His personal motto, "What is worth doing at all is worth doing well", suggests that Mendelssohn spent his life working to improve his skills in the areas that he considered significant, to be all that he could be. However, this perfectionist attitude and the indication that excessive work contributed to his demise raise the question of whether he was truly living his life according to the Golden Mean. Was it a compulsion to work that cut his life short, and did it prevent him from achieving his potential?

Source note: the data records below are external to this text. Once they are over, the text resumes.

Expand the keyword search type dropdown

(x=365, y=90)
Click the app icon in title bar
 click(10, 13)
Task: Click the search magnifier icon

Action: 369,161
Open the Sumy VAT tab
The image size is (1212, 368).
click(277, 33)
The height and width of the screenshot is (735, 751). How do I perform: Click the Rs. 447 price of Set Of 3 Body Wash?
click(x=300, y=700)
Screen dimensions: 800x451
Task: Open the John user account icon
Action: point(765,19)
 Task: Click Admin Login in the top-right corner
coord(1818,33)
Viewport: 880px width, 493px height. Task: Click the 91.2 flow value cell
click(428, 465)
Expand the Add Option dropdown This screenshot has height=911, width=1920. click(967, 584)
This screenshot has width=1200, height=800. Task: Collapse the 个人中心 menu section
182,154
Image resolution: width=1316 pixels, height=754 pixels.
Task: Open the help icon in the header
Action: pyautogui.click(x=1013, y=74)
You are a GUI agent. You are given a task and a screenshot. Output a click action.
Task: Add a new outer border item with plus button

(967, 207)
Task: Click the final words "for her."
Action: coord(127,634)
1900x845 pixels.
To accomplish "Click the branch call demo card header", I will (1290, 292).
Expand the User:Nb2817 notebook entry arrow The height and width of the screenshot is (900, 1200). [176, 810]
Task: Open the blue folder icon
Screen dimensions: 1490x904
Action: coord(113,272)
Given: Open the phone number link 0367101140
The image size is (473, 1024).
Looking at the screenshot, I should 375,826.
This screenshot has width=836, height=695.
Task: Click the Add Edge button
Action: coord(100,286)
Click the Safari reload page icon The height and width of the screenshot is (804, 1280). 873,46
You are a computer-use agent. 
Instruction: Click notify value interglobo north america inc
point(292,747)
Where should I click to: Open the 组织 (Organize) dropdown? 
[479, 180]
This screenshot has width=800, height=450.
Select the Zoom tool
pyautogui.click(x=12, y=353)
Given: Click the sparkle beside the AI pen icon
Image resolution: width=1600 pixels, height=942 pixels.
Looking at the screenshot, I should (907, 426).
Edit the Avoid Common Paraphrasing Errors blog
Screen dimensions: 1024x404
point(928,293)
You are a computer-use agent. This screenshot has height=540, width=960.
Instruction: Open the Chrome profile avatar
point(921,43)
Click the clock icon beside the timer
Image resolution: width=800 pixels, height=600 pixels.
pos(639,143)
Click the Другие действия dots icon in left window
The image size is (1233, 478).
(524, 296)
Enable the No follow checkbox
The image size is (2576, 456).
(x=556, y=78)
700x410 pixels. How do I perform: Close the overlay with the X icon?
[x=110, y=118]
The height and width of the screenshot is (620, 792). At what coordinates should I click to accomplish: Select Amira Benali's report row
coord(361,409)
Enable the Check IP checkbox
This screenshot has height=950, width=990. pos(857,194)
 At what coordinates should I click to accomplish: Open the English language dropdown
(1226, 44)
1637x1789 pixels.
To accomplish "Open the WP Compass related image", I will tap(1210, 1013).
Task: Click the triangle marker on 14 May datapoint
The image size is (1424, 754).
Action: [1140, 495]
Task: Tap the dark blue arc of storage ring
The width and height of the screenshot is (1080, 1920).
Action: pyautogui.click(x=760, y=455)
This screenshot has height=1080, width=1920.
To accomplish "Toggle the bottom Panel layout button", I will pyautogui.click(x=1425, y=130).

"Overworking" was Mendelssohn's habit throughout his life, and his death cannot really have been caused primarily by this practice. Considering that he had experienced ill health on several occasions and that the death of his sister was an unexpected blow which coincided with his sickness, it was really a final reversal of fortune that led to Mendelssohn's early death. His policy of constantly pushing himself to his personal limit was not a lack of moral virtue but was instead an indication of his unyielding pursuit of Self-Actualization. So how can the criticisms of Mendelssohn's work be reconciled with the other evidence in terms of Aristotle's theory?
Translating the main criticisms into the terms of Virtue Ethics, Mendelssohn has been accused of being too inflexible, too conservative to achieve his full musical capacity which was suggested to be possibly greater than Mozart's early in his career. The critics suggest that while most err on one side of the Golden Mean, Mendelssohn erred on the other, living, thinking, and composing in such a narrowly-defined way that he was unable to enhance his music with the emotional depth needed to be considered a first rank composer. One of the implications of this sort of criticism is that the very smooth and comfortable nature of Mendelssohn's lifestyle which allowed him to thrive also inhibited his artistic growth, a notion that conflicts with Aristotle's theory.
In the end, an Aristotelian analysis of an individual's life can not be based upon the standards of others which is what invalidates these external assessments. Mendelssohn's untiring search for perfection in each piece shows that by his standards he was able to achieve his potential. Further evidence is given by his virtually invariant happiness, a result of his satisfaction with his progress toward personal goals. Indeed, he became unhappy specifically when his progress was stifled. For most of his life, Mendelssohn was a happy man in the truest Aristotelian sense, in a way that can be completely explained by Aristotle's theory. Felix Mendelssohn's life seems to be the perfect demonstration and confirmation of Aristotle's Self-Realization Theory.